(AFP) - Boire de l'alcool fait-il se sentir beau ? Le laboratoire de psychologie de Grenoble, pour s'être penché très sérieusement sur la question, a reçu jeudi à Harvard un "Ig Nobel", un prix récompensant les travaux de recherche qui "font rire puis réfléchir".
L'étude en question, publiée en mai 2012 dans le British Journal of Psychology, avait montré que plus on boit d'alcool, plus on se trouve séduisant, cette meilleure perception de soi n'étant pas due aux effets pharmacologiques de l'alcool mais à un effet placebo.
"En psychologie, aucun Français n'avait encore reçu d'Ig Nobel, ça nous a bien fait rire quand on a appris la nouvelle", a réagi Laurent Bègue, directeur du laboratoire inter-universitaire de psychologie (Lip) de Grenoble.
Créés en 1991 par le magazine "Annals of Improbable Research", les Ig Nobel (prononcer "ignoble" à l'anglaise) sont remis chaque année par de vrais lauréats du prix Nobel lors d'une cérémonie décalée organisée dans la prestigieuse université américaine.
Dernièrement, le prix avait notamment été décerné à une équipe de biologistes ayant étudié le rôle de la fellation chez les chauves-souris, ou à des chercheurs français qui avaient expliqué aux médecins qui pratiquent des coloscopies comment réduire les risques d'explosion de leurs patients.
Intitulée "Beauty is in the eye of the beer holder" ("La beauté est dans les yeux du buveur de bière"), l'expérience du Lip avait été réalisée à Grenoble en partenariat avec les Universités de Paris-Descartes, Paris-VIII, et l'Université d'Etat de l'Ohio aux Etats-Unis.
Les chercheurs avaient d'abord approché 19 consommateurs dans un bar de Grenoble et les avaient invités à noter sur une échelle de 1 à 7 à quel point ils s'estimaient séduisants, intelligents, originaux et drôles.
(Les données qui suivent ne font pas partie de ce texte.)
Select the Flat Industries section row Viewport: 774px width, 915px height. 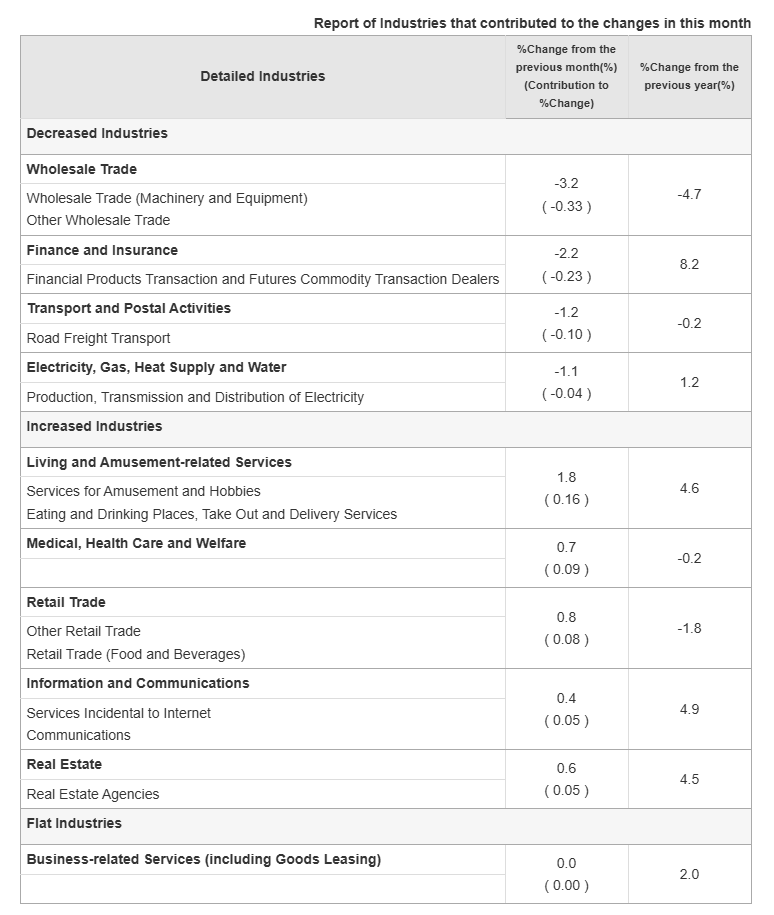coord(74,824)
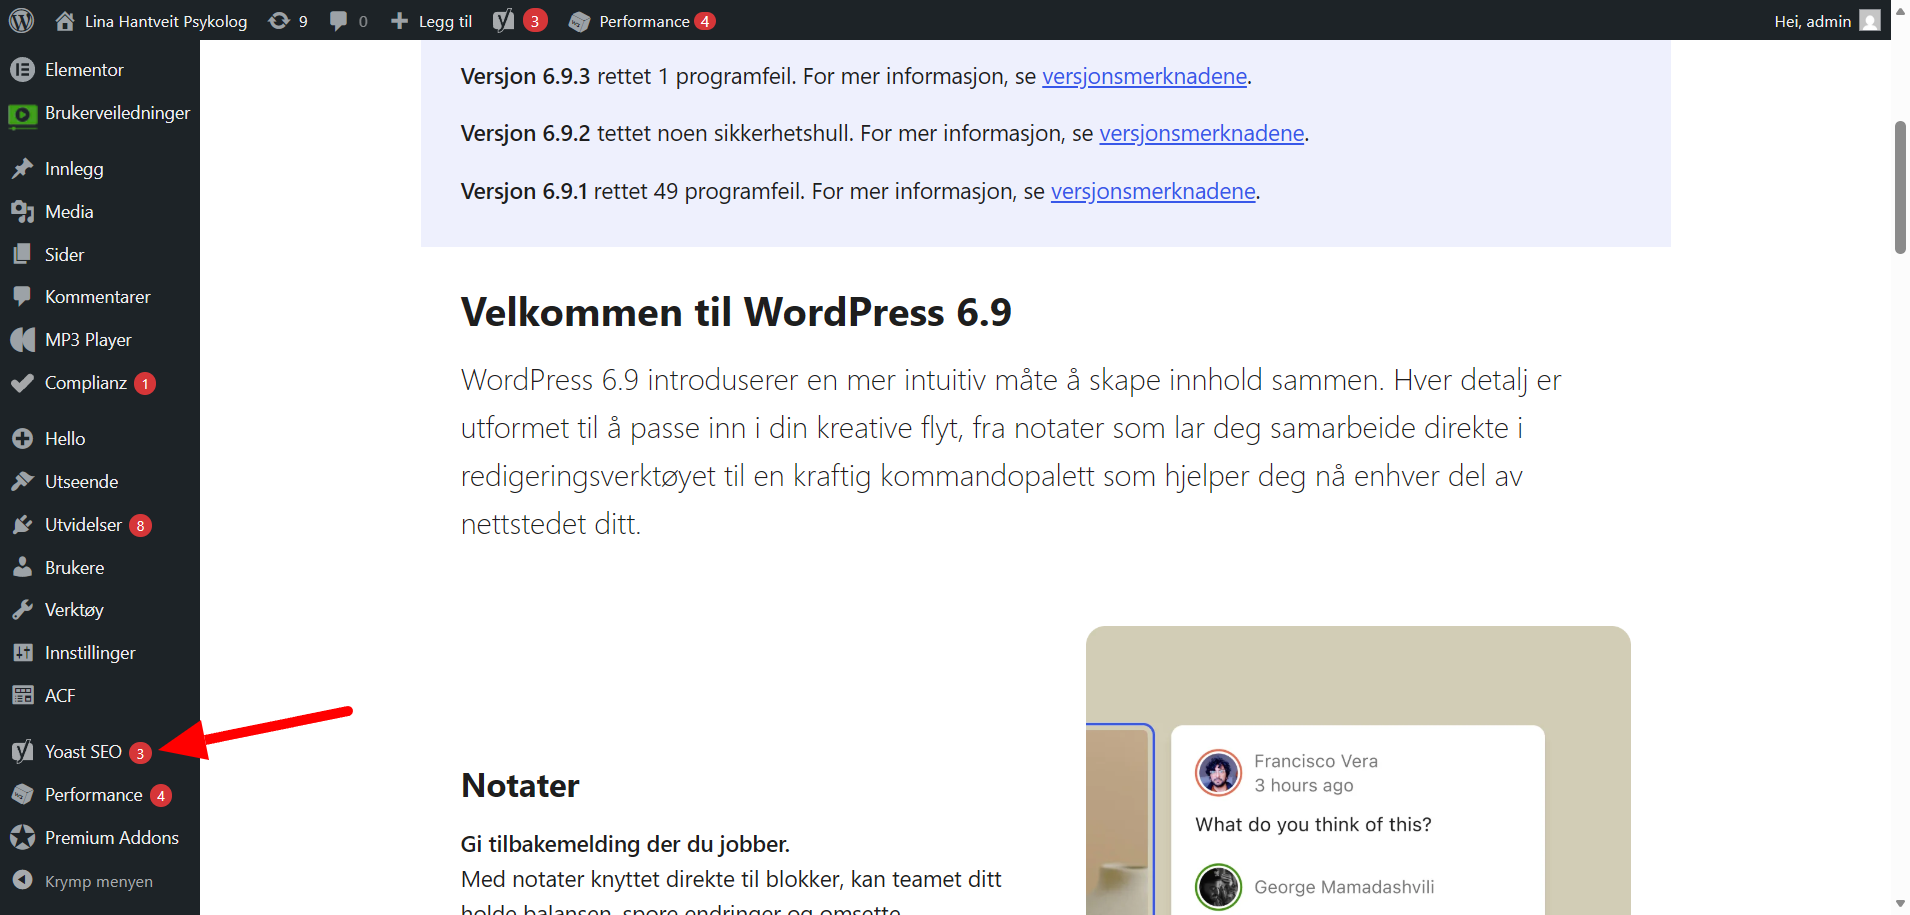Screen dimensions: 1910x915
Task: Open Complianz from the sidebar icon
Action: [x=22, y=382]
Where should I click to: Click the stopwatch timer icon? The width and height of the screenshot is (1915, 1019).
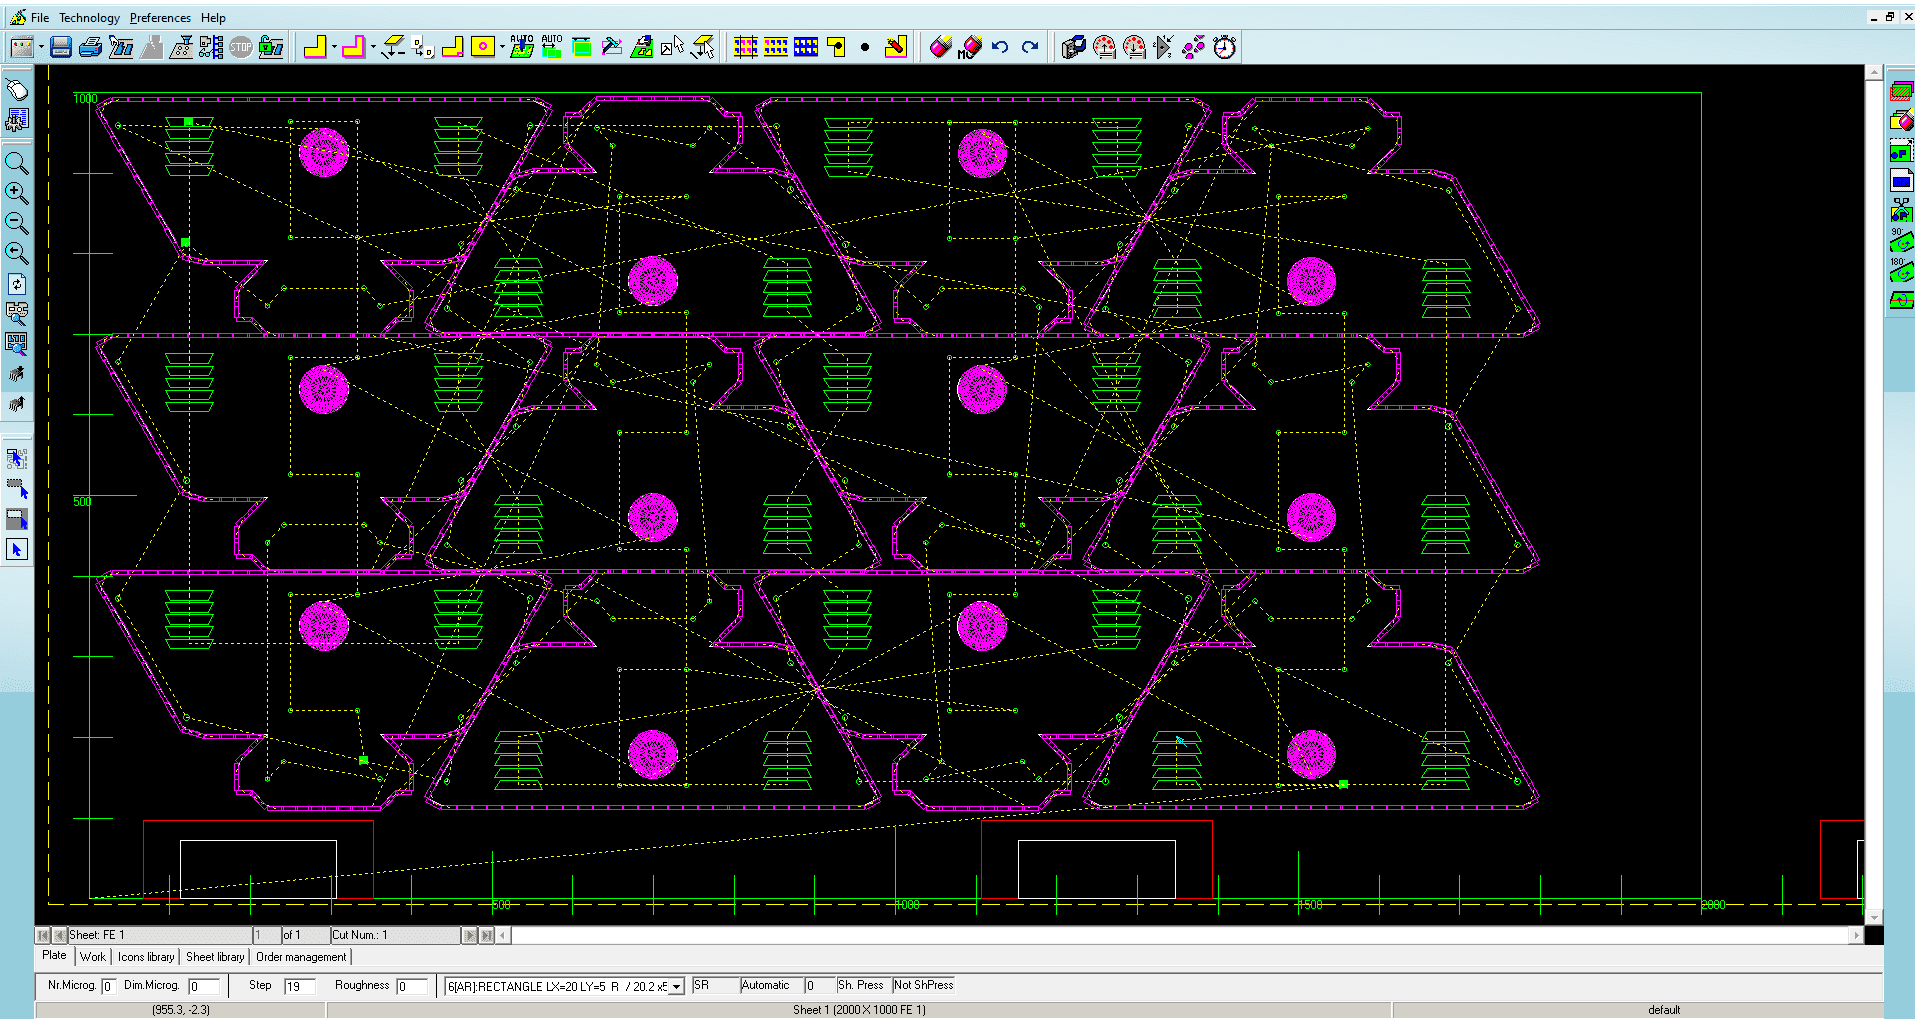pyautogui.click(x=1225, y=47)
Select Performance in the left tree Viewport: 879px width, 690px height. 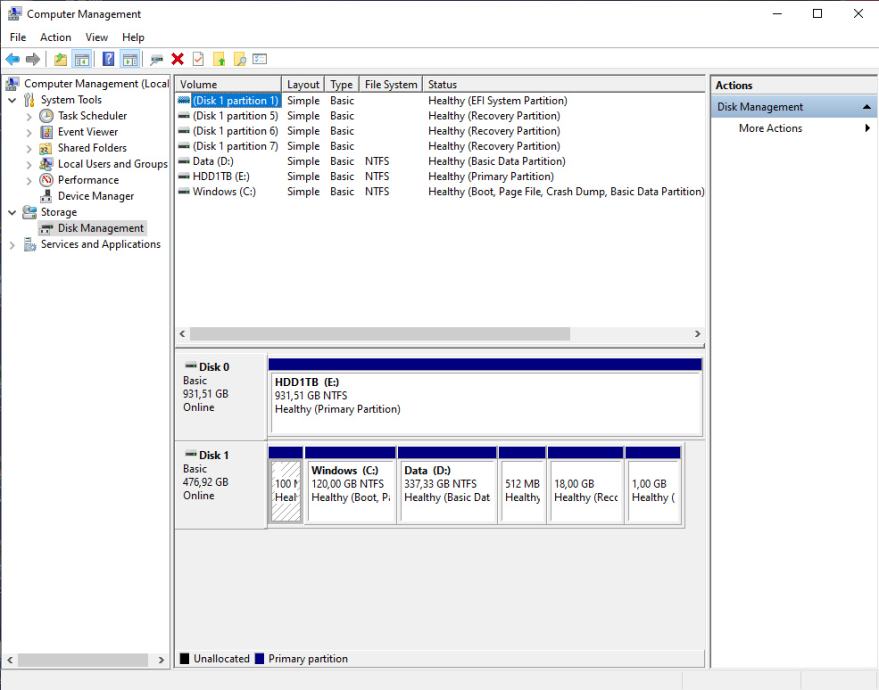click(88, 180)
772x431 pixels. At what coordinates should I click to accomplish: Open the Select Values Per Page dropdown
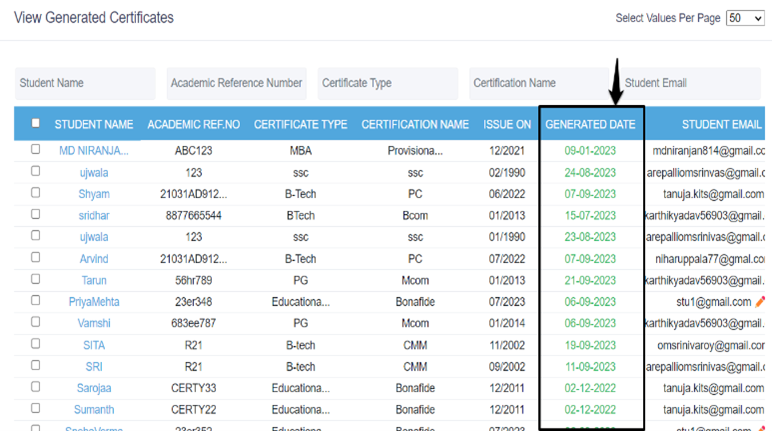point(745,18)
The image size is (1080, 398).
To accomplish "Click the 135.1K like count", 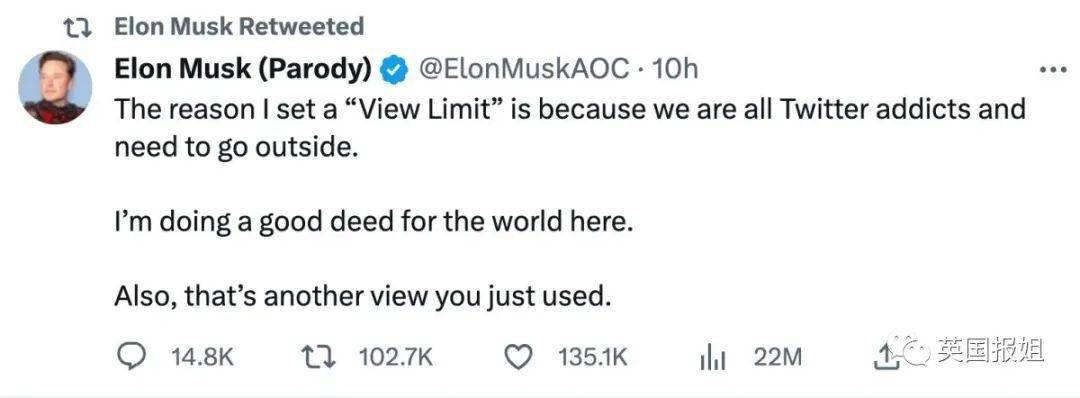I will point(593,357).
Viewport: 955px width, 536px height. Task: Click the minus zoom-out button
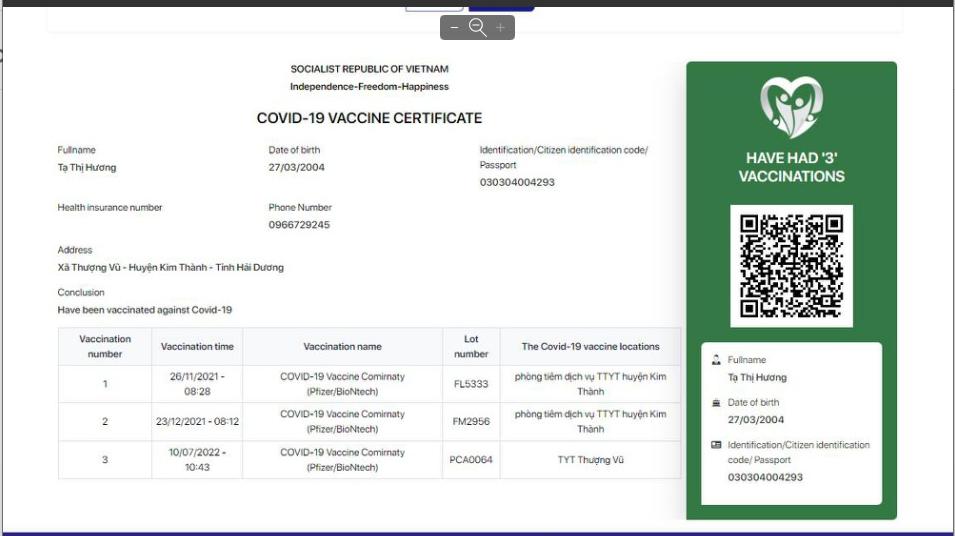(454, 28)
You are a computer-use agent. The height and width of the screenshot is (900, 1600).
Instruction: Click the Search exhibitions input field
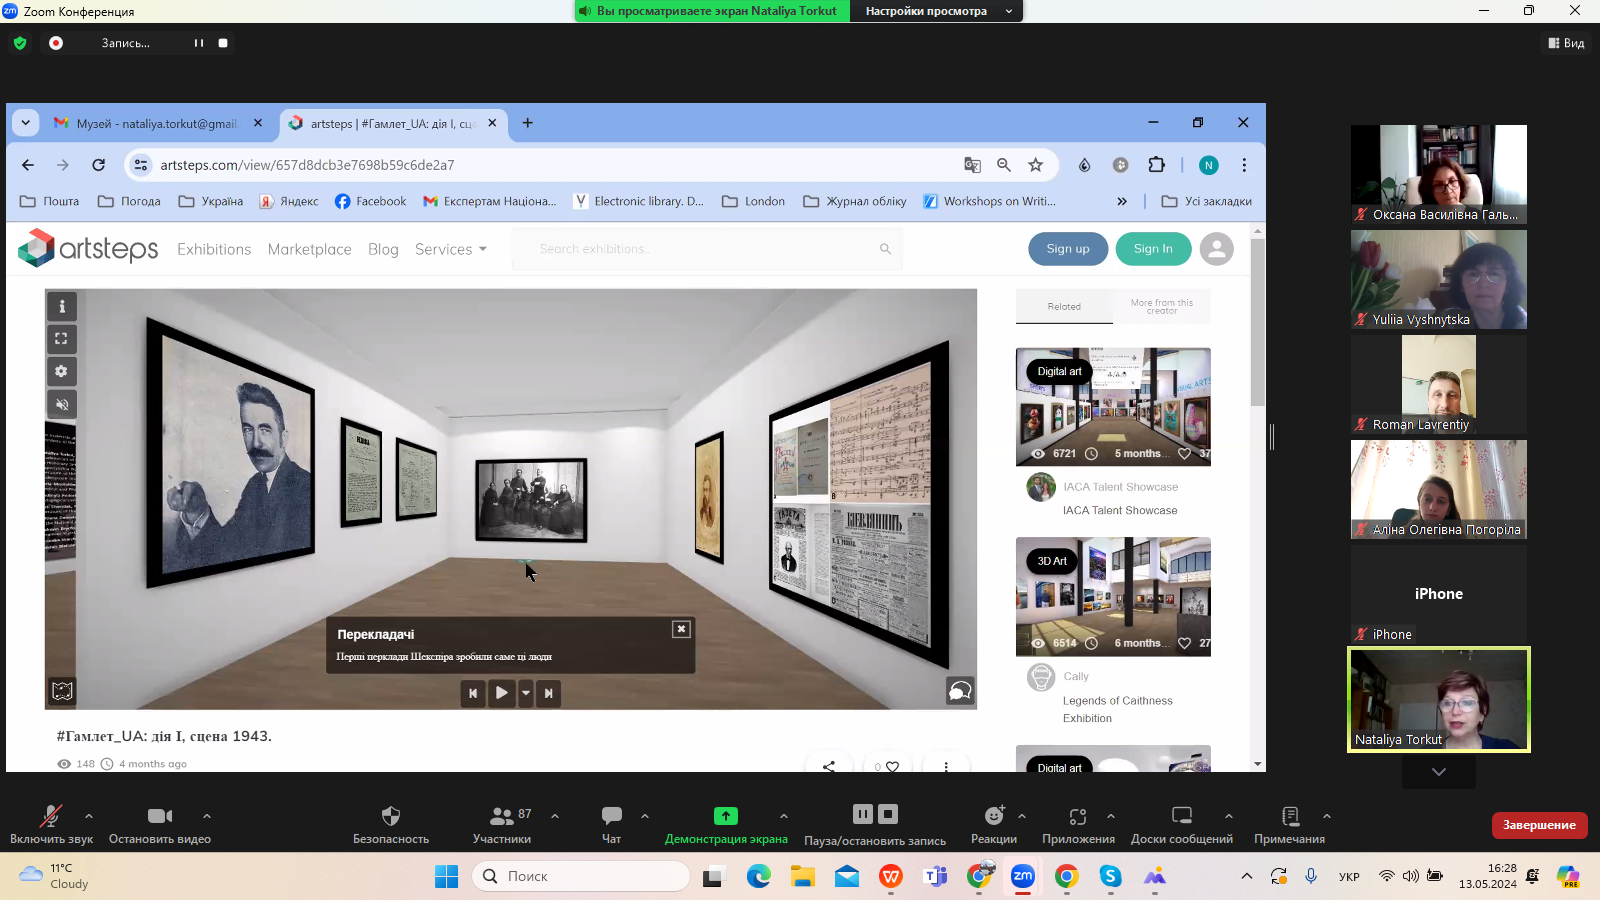point(705,249)
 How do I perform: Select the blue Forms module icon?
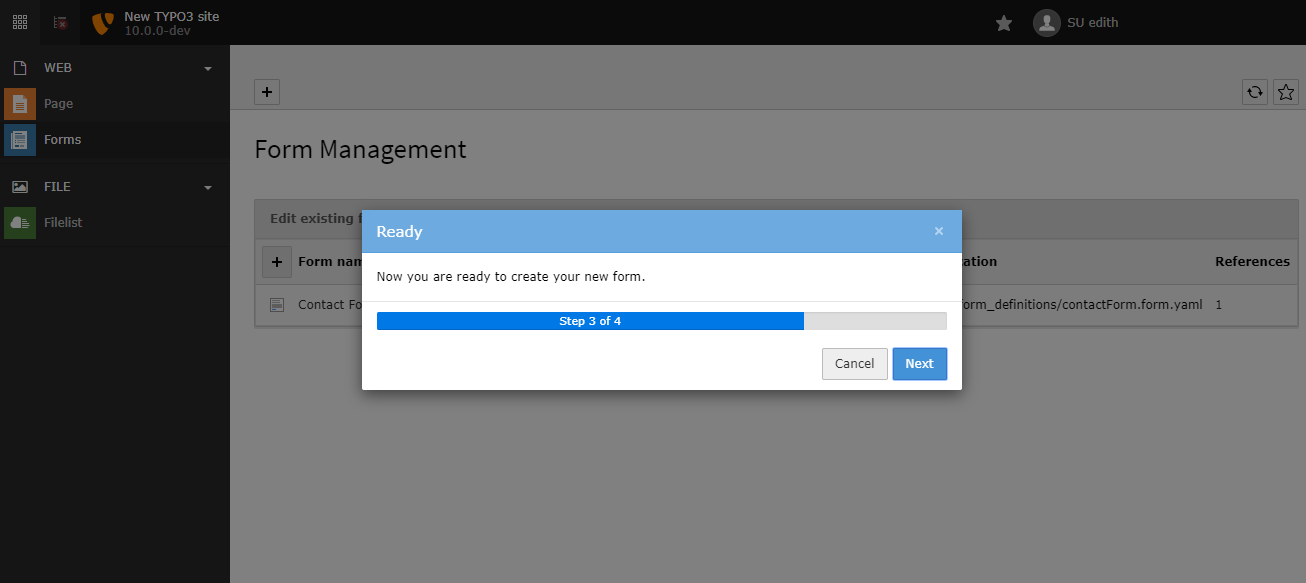[x=19, y=139]
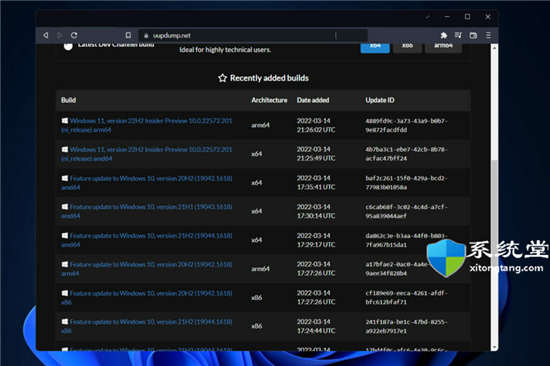550x366 pixels.
Task: Open the Windows 11 22H2 Insider Preview arm64 build
Action: (147, 125)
Leur taux d'alcoolémie était ensuite mesuré par éthylomètre. Ils en avaient conclu que plus les personnes présentaient un taux d'alcoolémie élevé et plus elles se sentaient séduisantes.
De vraies questions
Dans un deuxième temps, 94 hommes recrutés par petite annonce dans le quotidien régional Dauphiné Libéré, avaient été invités en laboratoire à tester une boisson pour une société factice, baptisée Stataliment. Une partie des participants se voyaient servir une boisson alcoolisée, les autres une boisson non alcoolisée, sans forcément le savoir.
Ainsi, certaines personnes avaient ingéré à leur insu des doses d'alcool équivalentes à 1 g/l de sang, alors que d'autres pensaient boire de l'alcool alors qu'elles consommaient un simple jus de fruits.
Les buveurs étaient ensuite soumis au même type d'évaluation que dans la première expérience. Et à l'arrivée, ce sont les personnes qui croyaient avoir bu de l'alcool, qu'elles en aient réellement bu ou non, qui s'estimaient les plus séduisantes. En revanche, celles qui avaient bu de l'alcool sans le savoir ne se considéraient pas plus séduisantes.
"Cela peut sembler anecdotique mais ça soulève en réalité de vraies questions de recherche", explique Laurent Bègue. L'étude a ainsi montré qu'on ne peut pas "réduire l'alcool à son aspect pharmacologique", selon lui.
Elle peut aussi permettre de mieux cibler les messages de prévention sur les dangers de l'alcoolisation excessive. "Tout le monde croît que l'alcool désinhibe, augmente l'assurance. Lorsqu'on met en cause ces croyances, ça a des conséquences sur le consommateur", note M. Bègue.
Son laboratoire, qui compte 30 enseignants chercheurs et 20 doctorants répartis entre Grenoble et Chambéry, est friand de ce type d'expériences qui permet de fonder la psychologie sur des données quantitatives.
Récemment, il a ainsi montré, via une expérience réunissant 70 "cobayes", que les jeux vidéo violents rendaient agressifs et que cette agressivité augmentait avec le temps.
D'autres études portent sur l'effet des préjugés sur les performances cognitives, sur le rôle de la méditation dans la tolérance à la douleur ou sur la relation entre les drogues et la violence.